─── Page excerpt ───
Registered Member #4932
Joined: Thu May 17 2012, 01:42PM
Location:
Posts: 59
Could you use this schematic, but modify it a little bit so it uses an H-bridge of N-channel and P-channel mosfets which is driven directly by primary current feedback, which drives a single coil with a tank capacitor so you'll have like a drsstc variant of this circuit?
Registered Member #58332
Joined: Wed Jan 20 2016, 08:46AM
Location:
Posts: 1
Hello , also collected SSTC 2n2222 on the small size for the experiments , the circuit on the video . I noticed an interesting effect , which is found by chance during experiments with the coil . At presentation to the minus contact oscilloscope ( but not touching ) to the (+ ) power supply terminal SSTC, the latter will consume 10 times less consumption instead of 60 mA becomes 6mA . Video of the sstc Video effect described here
Registered Member #4932
Joined: Thu May 17 2012, 01:42PM
Location:
Posts: 59
I'm trying to create a drsstc version of this circuit. That's why here is a schematic I came up with to add zero current crossing detection to the interrupter without adding another transformer and with the ability to detect the zero crossing whether it's a falling edge or a rising edge. The circuit is drawn a little bit messily and the resistorvalues are chosen fairly arbitrarily.
───
◆ Problems and tasks
1 - Please translate this sentence from the Tesla coil forum thread into Spanish: "I'm trying to create a drsstc version of this circuit."
2 - Carry on the Tesla coil forum thread, starting right after its final sentence.
─── Provided records ───
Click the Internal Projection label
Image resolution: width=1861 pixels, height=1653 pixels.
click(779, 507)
───
─── Provided records ───
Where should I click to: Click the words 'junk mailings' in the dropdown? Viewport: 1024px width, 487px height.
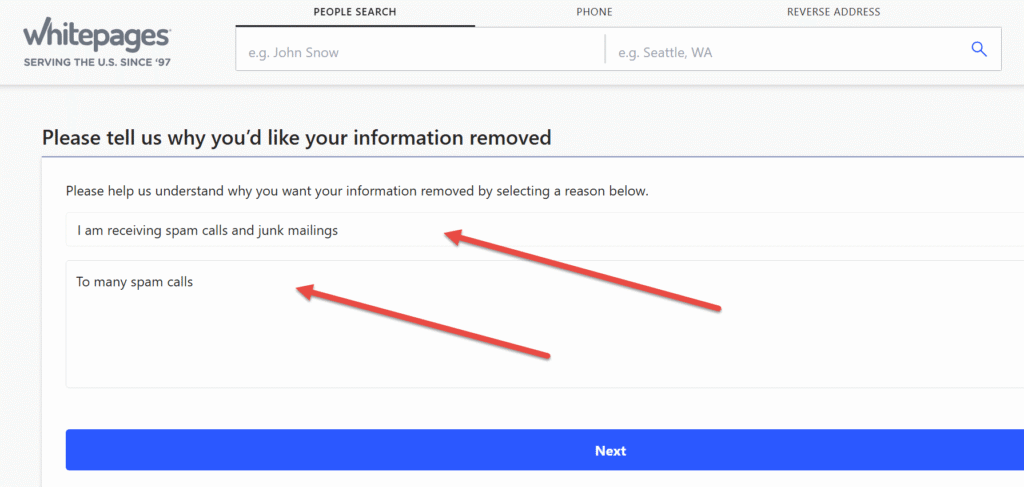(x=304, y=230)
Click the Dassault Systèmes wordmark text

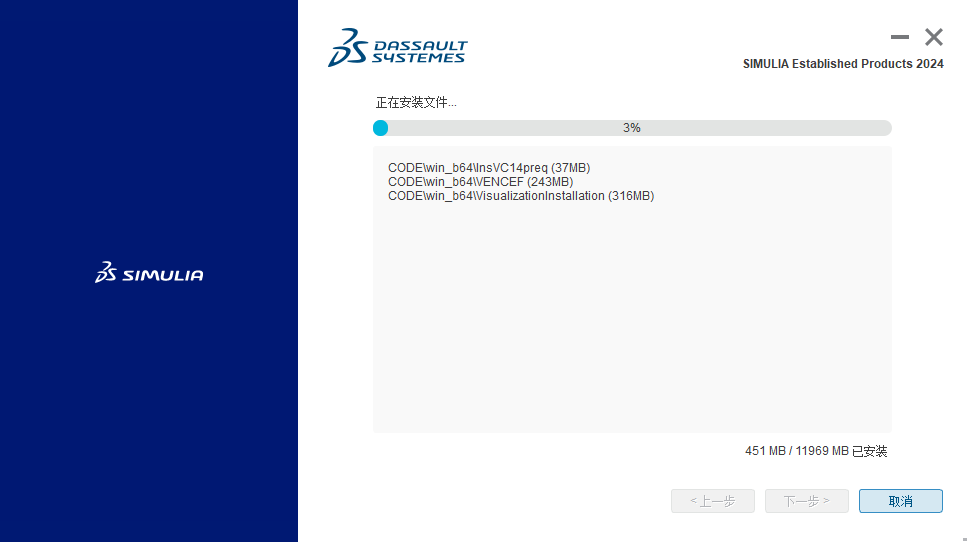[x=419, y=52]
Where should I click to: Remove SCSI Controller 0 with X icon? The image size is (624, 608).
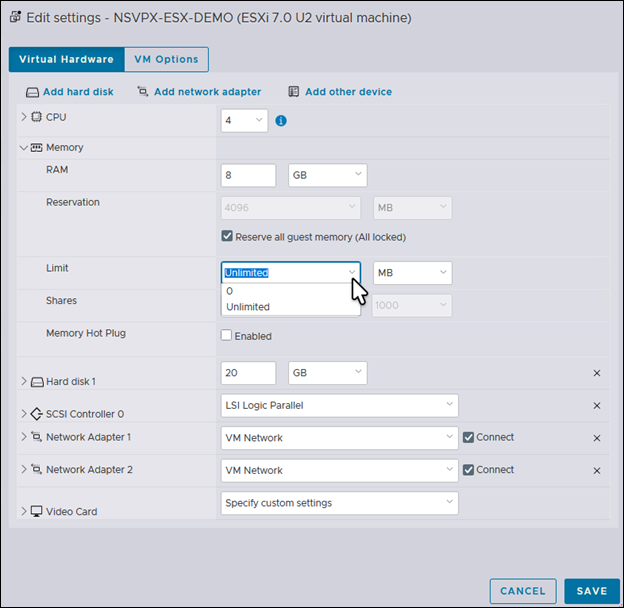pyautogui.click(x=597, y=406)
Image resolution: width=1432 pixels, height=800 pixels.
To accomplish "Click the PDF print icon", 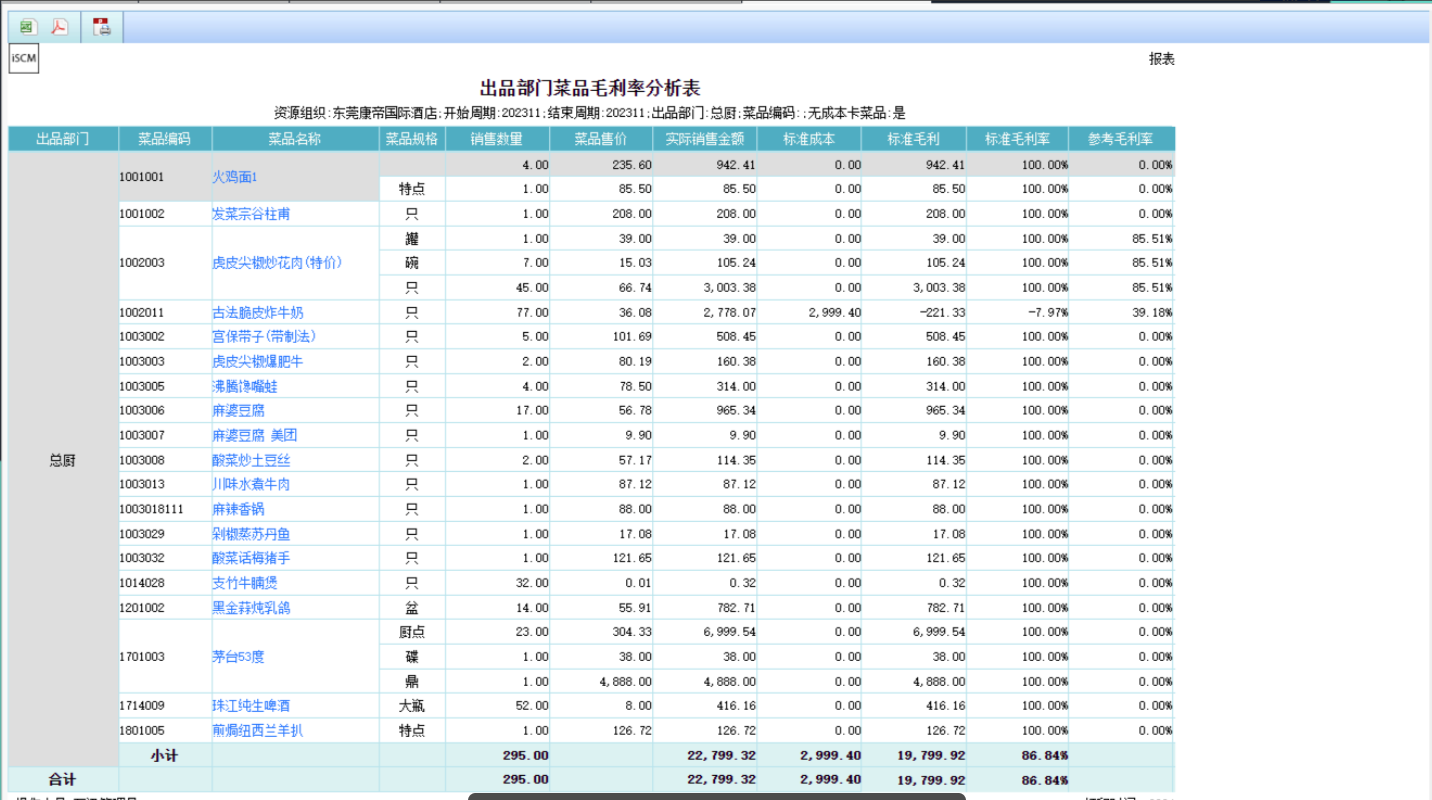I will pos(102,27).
───
◆ Answers by item number
1 - Estoy intentando crear una versión drsstc de este circuito.

2 -
V3 represents the secondary of the current transformer. V4 represents the signal generator part of the interrupter V(n014) is the waveform that's achieved when the clipped voltage of the current transformer is processed by an opamp. V(n010) is the output of my zero crossing detection circuit. V(n007) is the original interrupter signal V(n009) is the output interrupter signal, which is achieved by putting V(n010) on the enable input of a NAND D-Flipflop and V(n007) on the D input. I was wondering why it is that the output signal changes just a tiny bit before V(n010) goes high. Is this just an inaccuracy of LTSice or is something different happening?
I know a few other things about the circuit will have to change to create a DRSSTC like this, but it's got to be possible. OCD isn't gonna be in the (first itteration of) this circuit.